Les consommateurs souhaitent aussi voir le prix de l’électricité baisser. Sur cette question, un économiste expert du secteur, explique que le parc de production énergétique de notre pays coûte très cher parce qu’il consomme essentiellement des produits pétroliers. C’est toute la signification de la politique de stabilisation mise en place par notre pays pour pouvoir baisser les coûts de production. « L’État est obligé de subventionner l’électricité pour permettre une production quantitative et assurer la viabilité de l’EDM à travers une exonération totale des importations de l’entreprise en hydrocarbures. Cependant de 140 dollars le baril, le pétrole a chuté jusqu’à 35 dollars le baril aujourd’hui. Naturellement cela doit se sentir sur le prix à la consommation mais malheureusement ce n’est pas le cas et ça ne le sera peut-être jamais », analyse notre interlocuteur qui estime que les industriels aussi sont confrontés au problème du niveau élevé des tarifs de l’électricité. Ce qui les met dans une situation d’insuffisance endémique de compétitivité. Ceux-ci aussi fondent beaucoup d’espoir sur une éventuelle baisse significative du coût de l’énergie (entre 20 et 30 % au moins de l’électricité) pour pouvoir développer leurs activités.

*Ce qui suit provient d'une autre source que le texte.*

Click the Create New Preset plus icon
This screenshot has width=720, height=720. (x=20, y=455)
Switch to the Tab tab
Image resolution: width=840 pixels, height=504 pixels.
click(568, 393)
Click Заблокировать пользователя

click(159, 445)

L’expert se réjouit par contre de la politique de diversification des sources d’approvisionnement mise en place par notre pays et surtout du dynamisme des opérateurs pétroliers privés nationaux pour assurer l’approvisionnement correct du pays. Il reconnait que l’État a fourni des efforts appréciables lors de la flambée des cours de « l’or noir » de 2010 à 2013. Ces efforts ont permis de maintenir les prix des hydrocarbures à la portée de la bourse du consommateur.